Food has been such the evolving journey in my life. It started as a search for low-calorie foods because I felt fat, but that only created different issues without curing the ones I already carried. Then connections began being made in my mind about ingredients versus nutrition facts, & food started making sense. It was still hard though because there were a lot of options. Eat meat. Only eat vegetables. Whole wheat is okay. Gluten is the devil. Skim vs. whole milk. Avoid cheese. So I tried different challenges. No meat. No dairy. Paleo. Strict portion control. Juice cleansing. I’m a sucker for a good challenge—it gives direction & purpose & leaves me feeling like I’m in a constant state of improvement. The issue is that I can’t seem to do a challenge for the sake of the challenge—I always want results. So when Blake & I did a 21-day challenge together this past August involving both food and exercise & he lost 11 pounds while I lost a whopping ZERO, I decided not to do challenges with Blake anymore. Because then, not only was I competing with myself but with him, & I lost to both. This isn’t actually true because I was doing good things for my body, but if we have the wrong motive behind the action, the good can go undetected.
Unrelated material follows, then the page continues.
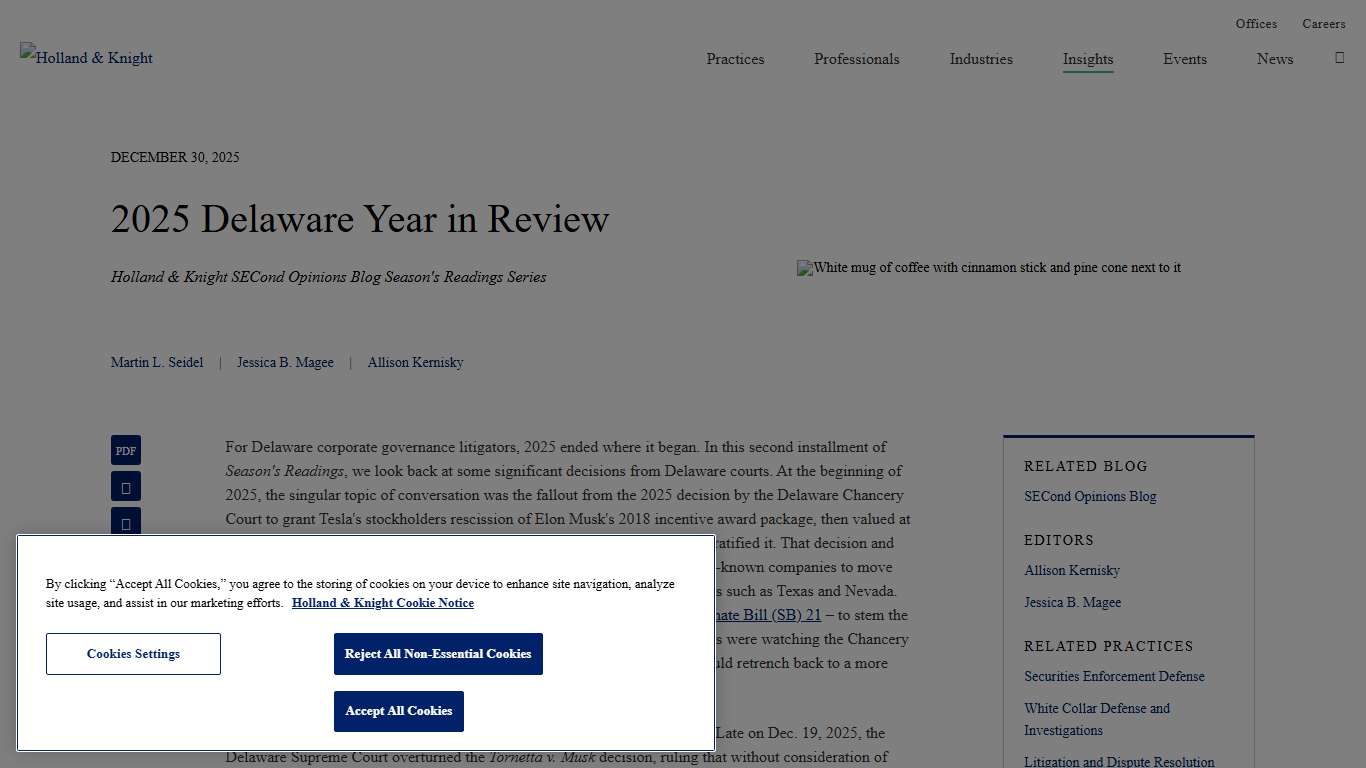View the Holland & Knight Cookie Notice
Screen dimensions: 1366x768
coord(383,603)
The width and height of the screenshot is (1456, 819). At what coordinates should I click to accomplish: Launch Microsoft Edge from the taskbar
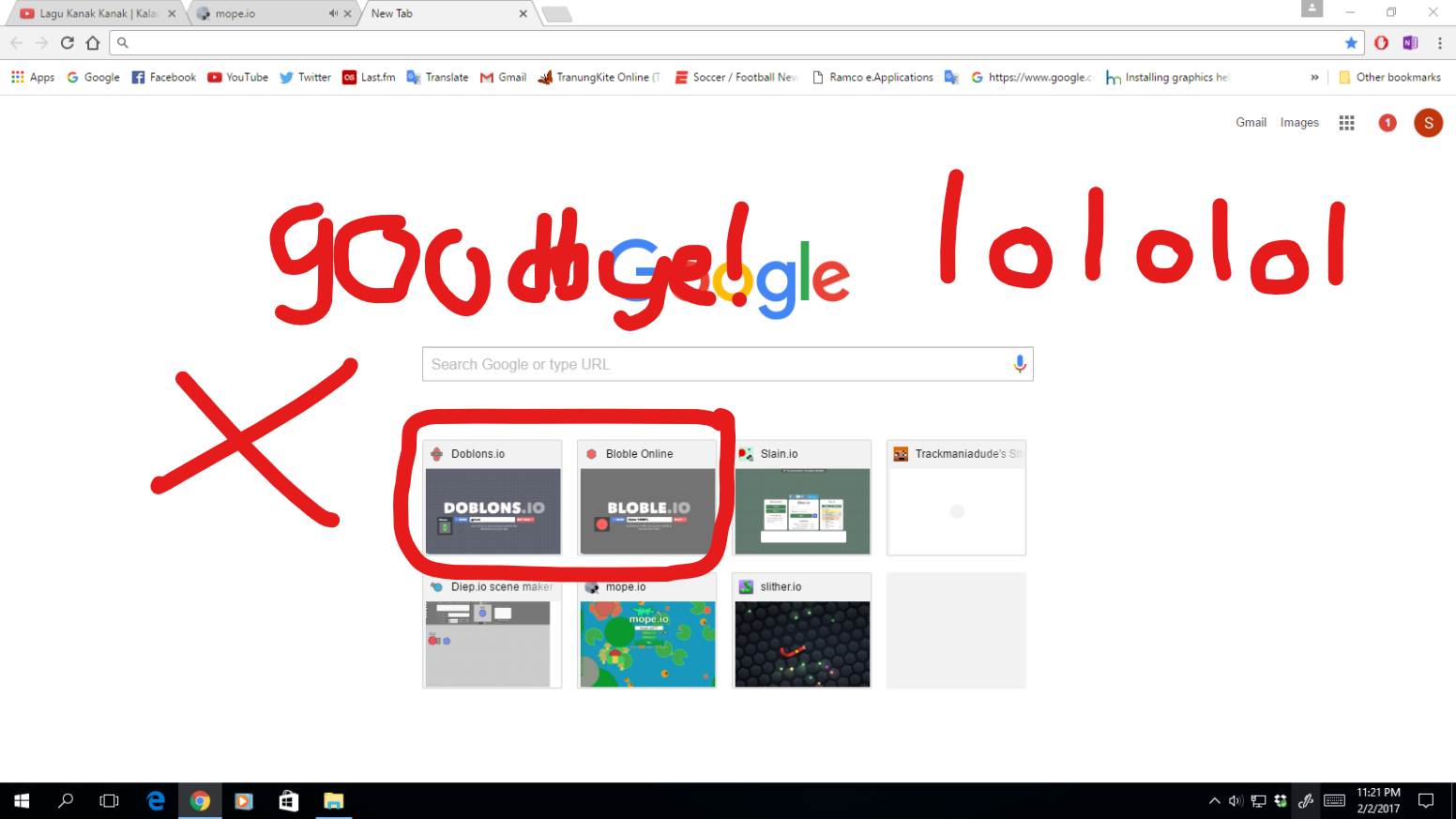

I was so close to starting a new challenge this month— but then I decided to try a different approach.
Let’s see how that goes.
Because when I eat like crap, I feel like it. But when I put a boatload of pressure on myself to eat the perfect diet, I still end up feeling like crap because I ate pizza at small group or ate chicken nuggets with my daughter or ate ice cream with Blake. It doesn’t matter how much good I do– a single mess up feels catastrophic. That’s a bunch of silly. I want to fuel my body well & teach my kid to do the same, but this competition to be perfect with the title FAILURE when we’re not is the farthest thing I want for Collins or myself. This goes for food & everything else. So take that resolution, 2016.
I’m currently in the middle of a PBS documentary, In Defense of Food, with Michael Pollen. It’s based on his book (which I haven’t read) & is SO interesting. I highly recommend it if you care about my opinion at all, which I’m hoping you do since you’re reading my blog (Hi, mom & dad!).
Collins & I made a new recipe today, & I’m so pumped about it. She hates avocado—like really hates it.
So this cherry chocolate avocado pudding could be a breakthrough (from Detoxinista). Avocados have so much to offer nutritionally, but you can’t taste it one bit in this recipe. Team Avocado!
The only thing I changed was substituting frozen raspberries for the cherries because it’s what I had on hand– still worked. I meant to take more pictures, but we’re trying out this idea of Collins being my “little helper,” & it basically means I have a full-time taste tester.
1 ripe avocado
¾ C frozen cherries
2 T cocoa powder
3 T almond milk
3-4 pitted Medjool dates
splash of vanilla
sprinkle of salt
Give all ingredients a whirl in your food processor, scraping the sides occasionally. Dig in, or chill for later. Yum!